Meski UMKM dianggap sebagai tulang punggung perekonomian daerah, banyak pengusaha kecil di wilayah tersebut merasa dibiarkan berjuang sendiri dalam menghadapi persaingan pasar yang semakin ketat.
Salah seorang pelaku UMKM di Kabupaten Cirebon, Dewi Andriani menyebutkan kendati pemerintah telah berulang kali menyatakan komitmen untuk mendukung sektor UMKM, kenyataan di lapangan menunjukkan bahwa banyak pelaku usaha merasa tidak mendapatkan dukungan yang memadai.
Pengelola usaha kerajinan rotan ini mengaku kecewa terhadap minimnya dukungan dari pemerintah daerah.
"Kami kesulitan memasarkan produk kami. Sebenarnya, potensi pasar cukup besar, tetapi tanpa dukungan yang konkret dari pemerintah, kami kesulitan menjangkau konsumen yang lebih luas," kata Dewi.

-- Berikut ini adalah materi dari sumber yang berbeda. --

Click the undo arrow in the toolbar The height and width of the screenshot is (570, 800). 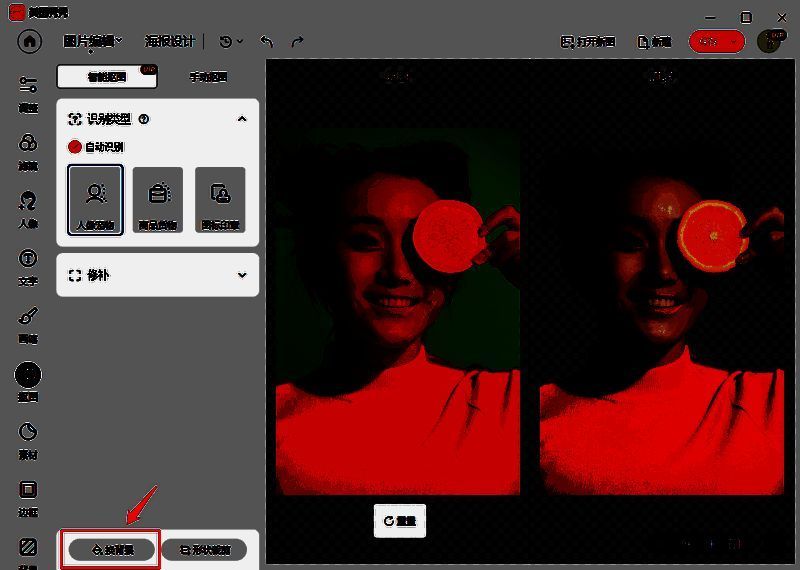pyautogui.click(x=266, y=42)

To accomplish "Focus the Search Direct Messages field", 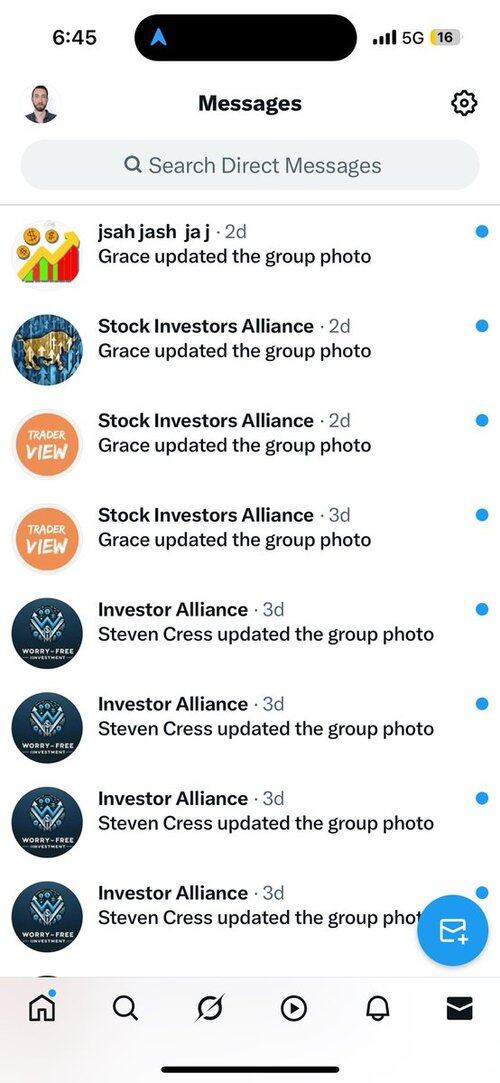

Dewi menambahkan, berbagai program yang diadakan oleh pemerintah hanya bersifat seremonial dan tidak berdampak langsung pada peningkatan pemasaran produk UMKM.
"Kami sering mendengar ada program pelatihan atau seminar, tapi itu saja tidak cukup. Kami butuh akses ke pasar dan dukungan promosi yang nyata, bukan sekadar acara-acara formalitas," ujar Dewi.

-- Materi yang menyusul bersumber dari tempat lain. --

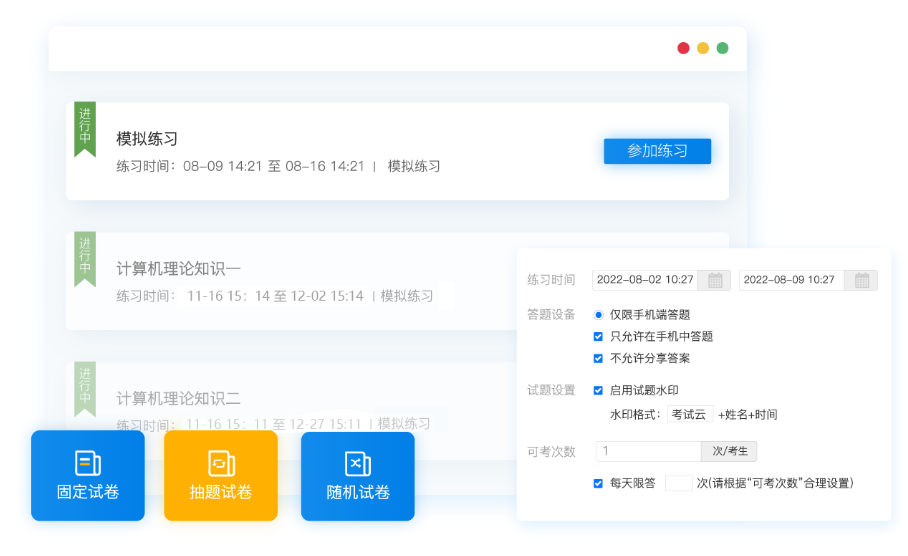Open calendar picker for practice end date

(x=861, y=280)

Sulaiman, seorang pengusaha makanan ringan mengatakan salah satu kendala utama yang dihadapi UMKM adalah kurangnya akses ke pasar lebih luas, baik di dalam maupun di luar Cirebon.
"Kami berharap pemerintah bisa membantu membuka akses ke pasar-pasar besar, atau setidaknya memfasilitasi promosi di luar daerah. Tapi sejauh ini, kami masih berjuang sendiri untuk itu," kata Sulaiman.

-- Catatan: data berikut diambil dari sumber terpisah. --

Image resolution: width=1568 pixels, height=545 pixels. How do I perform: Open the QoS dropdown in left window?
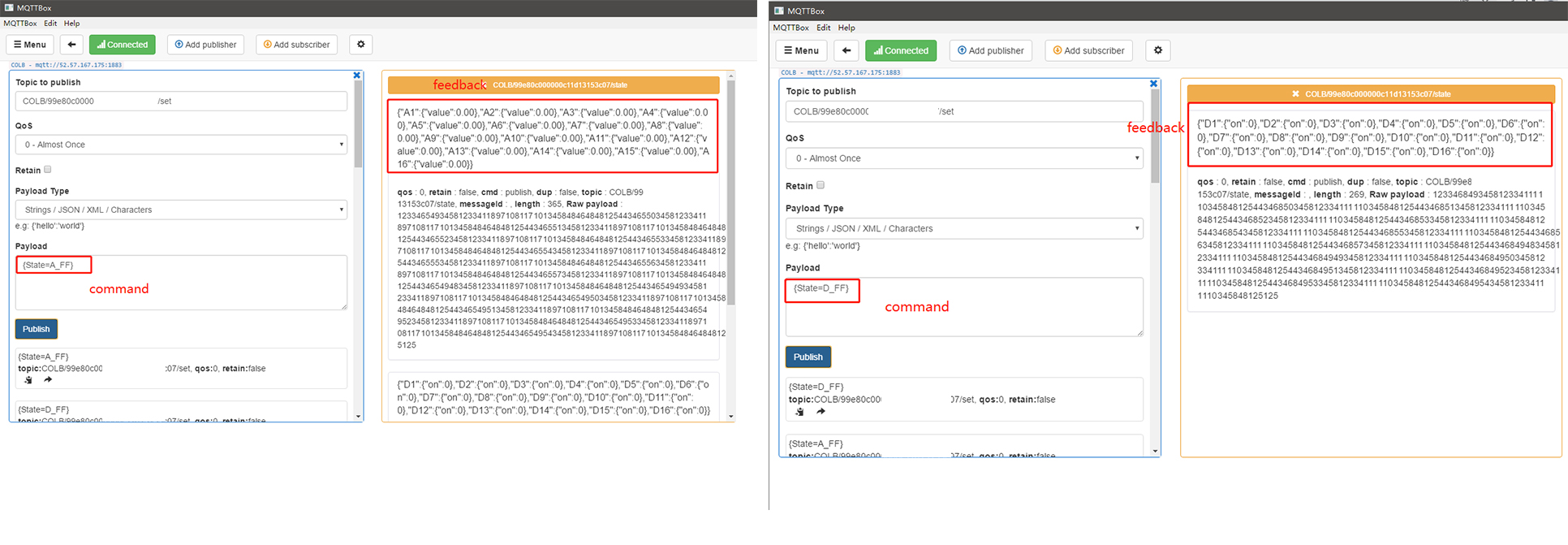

Beberapa usulan yang disampaikan oleh para pelaku UMKM antara lain, adanya fasilitas pemasaran yang dikelola oleh pemerintah, peningkatan frekuensi pameran produk di luar daerah, serta pendampingan intensif untuk memanfaatkan teknologi digital dalam pemasaran.
Diharapkan mampu memperkuat daya saing pelaku usaha kecil di tengah ketatnya persaingan pasar. Tanpa dukungan yang konkret, UMKM di Cirebon dikhawatirkan akan kesulitan untuk bertahan dan berkembang dalam jangka panjang.